Após a revisão do conceito, Meli lembra que o segundo passo
é a sociedade tomar ciência de que 40% das viagens diárias no Brasil são
executadas totalmente a pé, sendo o modo mais praticado nas cidades
brasileiras. Por isso, segundo ela, é preciso rever as formas de utilização dos
espaços públicos de circulação, mudar leis, melhorar calçadas, tempos de
travessias e fazer campanhas educativas. Mesmo em relação ao transporte
público, os passageiros não afloram no interior dos ônibus ou metrôs. Eles
chegam aos pontos, às estações e aos terminais caminhando e, dessa forma, saem
deles. Assim, seus espaços públicos também deverão estar adequados para
priorizar a mobilidade a pé, defende Meli, que integra a Comissão Técnica
de Mobilidade da Associação Nacional de Transportes Públicos (ANTP).

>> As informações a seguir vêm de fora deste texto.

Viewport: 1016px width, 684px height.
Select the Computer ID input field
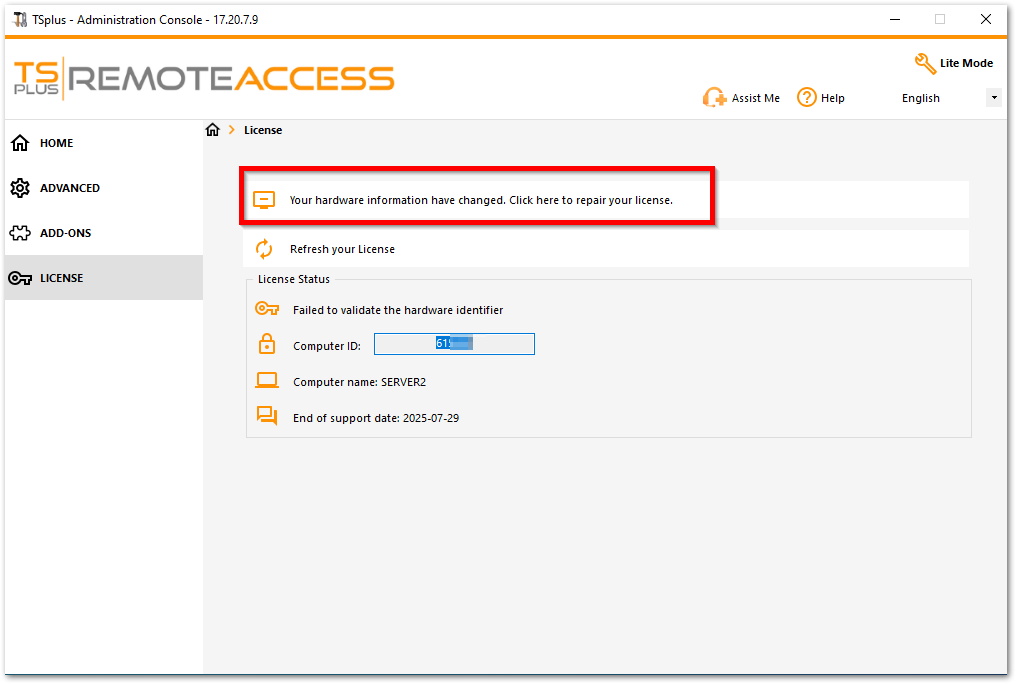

Na avaliação do sociólogo Eduardo Biavati, nos últimos anos,
a discussão sobre a faixa de pedestres acabou engolida pelo debate da
mobilidade urbana. Isso, segundo ele, não chega a ser ruim, uma vez que o
debate é mais amplo e engloba temas como o planejamento do espaço urbana, a
faixa, a calçada, a ciclovia, a faixa exclusiva para ônibus e o deslocamento
dos carros. A coisa ficou mais complexa. Não tem como pensar em uma cidade mais
justa sem pensar no pedestre. E a segurança dele não se resolve só com calçada
e faixa. É preciso desmontar a lógica da cidade pensada só para o carro,
defende.
O grande desafio dos gestores, segundo Biavati, será com a
população idosa. Temos uma proporção cada vez maior de idosos que continuam
pedestres ou que voltam a ser pedestres. Mesmo em Brasília, é fácil ver idosos
com dificuldade de andar. Os gestores terão ainda outra missão: a de educar
essa parcela crescente da população brasileira sem fazê-la se sentir incapaz.

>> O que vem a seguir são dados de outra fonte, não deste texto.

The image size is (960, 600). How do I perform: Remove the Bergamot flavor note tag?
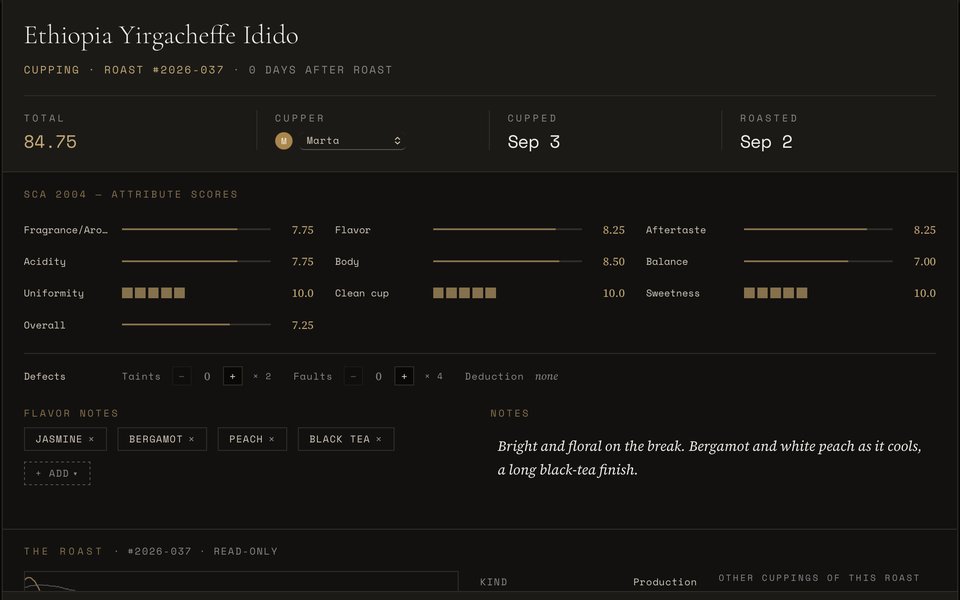coord(192,439)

Com o envelhecimento, há dificuldade de julgamento de distância e velocidade do
veículo. As habilidades vão ficando limitadas, e o corpo não responde como
antes.
Houve avanços nesses últimos 18 anos, mas ainda há muito o que avançar. Para as mortes no trânsito deixarem de ser uma epidemia, o Estado precisa assumir o problema e definir políticas perenes de educação, fiscalização e punição aos infratores, além de melhorar a engenharia. À sociedade cabe se mobilizar e cobrar ações efetivas por parte do governo, além de cumprir as leis de trânsito. Cada um fazendo a sua parte, menos pais chorarão as mortes precoces dos filhos. E menos filhos ficarão órfãos.